#### OBJECTIF DE L'EXERCICE:
Résumez en deux phrases la recension de « Fils d'espionne ».

#### EXTRAIT:
---
András Forgách, « Fils d’espionne » (Gallimard, 2021, traduit par Joëlle Dufeuilly). Recension de Clara Royer.

Moucharde ou « rose d’Hébron », « simple femme au foyer » ou     « collaboratrice fiable, motivée et correcte », Bruria Avi-Shaul, nom de code « Mme Pápai », était, d’après un témoignage, un « oiseau de paradis multicolore qui, selon la légende, volait toute sa vie durant et ne redescendait sur la terre qu’au moment de mourir ». Elle était aussi la mère d’András Forgách qui, dans ce roman dont le lecteur français tient la version revue et corrigée de 2018 (dans l’élégante traduction de Joëlle Dufeuilly), s’efforce de préserver la pluralité de ces identités, essayant de surprendre leurs confondantes et brutales interactions – leurs cacophonies et leurs harmonies – dans l’histoire troublée de la guerre froide. Née en Palestine, mariée sans amour, citoyenne d’une Hongrie qu’elle n’aimait guère, où ni son mari ni son officier traitant ne partageait son goût de la musique classique, Bruria était privée de langue maternelle même si ses colères la poussaient à parler en hébreu ; « prise en tenaille entre deux patries, ou plutôt entre deux trahisons », elle donnait à ses rapports d’informatrice un style « foisonnant, riche en détails » : elle « tissait, tressait, brodait ».

Pourtant, ce portrait maternel n’offre pas qu’une apologie du caractère protéiforme de l’identité personnelle, comme une attendrissante randonnée parmi les multiples soi que nous faisons grandir en nous. À l’origine du livre de Forgách, il y a un choc éthique, un bouleversement moral d’une grande violence : la découverte de l’activité de collaboratrice de sa mère avec la police secrète hongroise.

« Ou bien, un beau jour (pas si beau que ça tout compte fait), tu découvres que ta mère travaille pour la police secrète […]. Tout devient suspect, surtout la beauté, tout devient banal : la grandeur de l’âme, la générosité, l’altruisme. Un voile sombre recouvre tout, et on ne peut pas en parler.
On ne peut pas ne pas en parler. »
---
#### DONNÉES EXTRAITES:
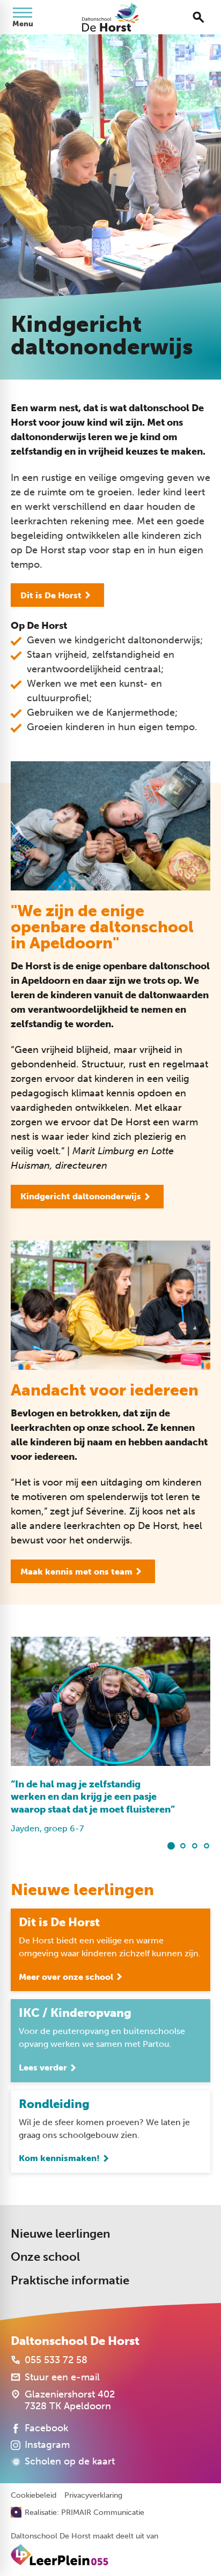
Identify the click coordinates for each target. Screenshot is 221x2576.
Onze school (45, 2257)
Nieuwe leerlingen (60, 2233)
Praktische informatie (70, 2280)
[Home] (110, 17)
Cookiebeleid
---
#### EXERCICE CORRIGÉ:
Dans ce roman, András Forgách s'efforce de préserver la pluralité des identités de sa mère, Bruria Avi-Shaul, née en Palestine et citoyenne d'une Hongrie qu'elle n'aimait guère, dans l'histoire troublée de la guerre froide. Le livre naît d'un choc éthique, la découverte qu'elle collaborait avec la police secrète hongroise, révélation qui rend tout suspect et dont on ne peut ni parler ni ne pas parler.